According to Sumit Goel, partner at Healthcare Advisory, KPMG India, “certain industry practices in the healthcare value chain had inflated the prices to levels which were a cause of serious concern from a patient’s affordability perspective. Hence, regulatory price controls were introduced, which in turn impacted profit margins of the private healthcare sector. While the need is appreciated, the controls should not lead to healthcare providers becoming financially distressed, especially when hospital infrastructural inadequacy is a serious issue in itself.” [6]  


Several schemes have been launched by the Government of India to provide better treatment to its people. Ayushman Bharat-PMJAY, the Program for Non-Communicable Diseases, the Program for Tuberculosis, Communicable Diseases, Malaria, HIV and the National Tobacco Control Program, the Pulse Polio Campaign or the National Immunization Program, performed incredible work. However, more work needs to be done in this sector. Public-private partnerships can be one of the options for resolving the issues facing Indian healthcare. One billion people do not have access to medical care, according to the World Health Organization, and a further 100 million are pushed into poverty in an attempt to access it. There’s a great need for social entrepreneurship in healthcare.
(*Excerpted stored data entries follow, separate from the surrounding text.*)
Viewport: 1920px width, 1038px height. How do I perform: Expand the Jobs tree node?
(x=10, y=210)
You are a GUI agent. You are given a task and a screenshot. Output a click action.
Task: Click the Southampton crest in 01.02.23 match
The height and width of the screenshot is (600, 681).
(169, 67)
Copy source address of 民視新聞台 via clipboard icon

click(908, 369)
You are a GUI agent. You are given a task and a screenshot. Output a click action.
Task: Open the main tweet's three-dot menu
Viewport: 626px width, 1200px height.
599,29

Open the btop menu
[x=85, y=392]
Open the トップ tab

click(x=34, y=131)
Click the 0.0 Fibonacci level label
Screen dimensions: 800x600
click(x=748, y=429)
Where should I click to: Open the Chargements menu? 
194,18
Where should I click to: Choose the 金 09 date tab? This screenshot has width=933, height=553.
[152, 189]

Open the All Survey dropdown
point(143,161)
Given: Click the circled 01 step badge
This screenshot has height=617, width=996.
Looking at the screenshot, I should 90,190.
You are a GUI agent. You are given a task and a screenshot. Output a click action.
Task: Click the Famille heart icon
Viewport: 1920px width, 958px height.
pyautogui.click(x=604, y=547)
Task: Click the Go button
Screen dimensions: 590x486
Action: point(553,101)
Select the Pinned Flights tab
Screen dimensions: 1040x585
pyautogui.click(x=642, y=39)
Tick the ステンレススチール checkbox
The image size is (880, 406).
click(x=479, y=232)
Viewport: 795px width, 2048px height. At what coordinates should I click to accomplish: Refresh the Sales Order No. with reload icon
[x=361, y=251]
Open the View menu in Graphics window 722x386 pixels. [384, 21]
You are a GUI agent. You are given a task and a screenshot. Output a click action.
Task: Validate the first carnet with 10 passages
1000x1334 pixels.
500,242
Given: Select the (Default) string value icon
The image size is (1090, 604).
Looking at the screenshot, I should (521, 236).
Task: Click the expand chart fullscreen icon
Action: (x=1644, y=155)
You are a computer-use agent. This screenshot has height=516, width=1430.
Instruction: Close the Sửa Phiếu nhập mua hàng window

More research and work needs to be done at the community level, in order to bring about some substantial change. To draw on our collective power, we need to look beyond the narrow positions of the state, company and patients; and social entrepreneurship can just hold the key. [7]


[1] Mohd Iqbal, Khan Amit Banerji, “Healthcare Management in India: Some Issues and Challenges” 16 Journal of Health Management (2014).

[2]Healthcare Industry in India, available at (last visited on  January 12, 2021).

[3]Healthcare System In India, available at (last visited on January 12, 2021).

[4]Public v. Private Healthcare in India, available at: (last visited on  January 12, 2021).

[5]Public v. Private Healthcare in India, available at: (last visited on  January 12, 2021).

[6]“Indian healthcare: The needs and demands, available at : (last visited on January 14, 2021).

[7]Indian healthcare: The needs and demands, available at: (last visited on January 14, 2021).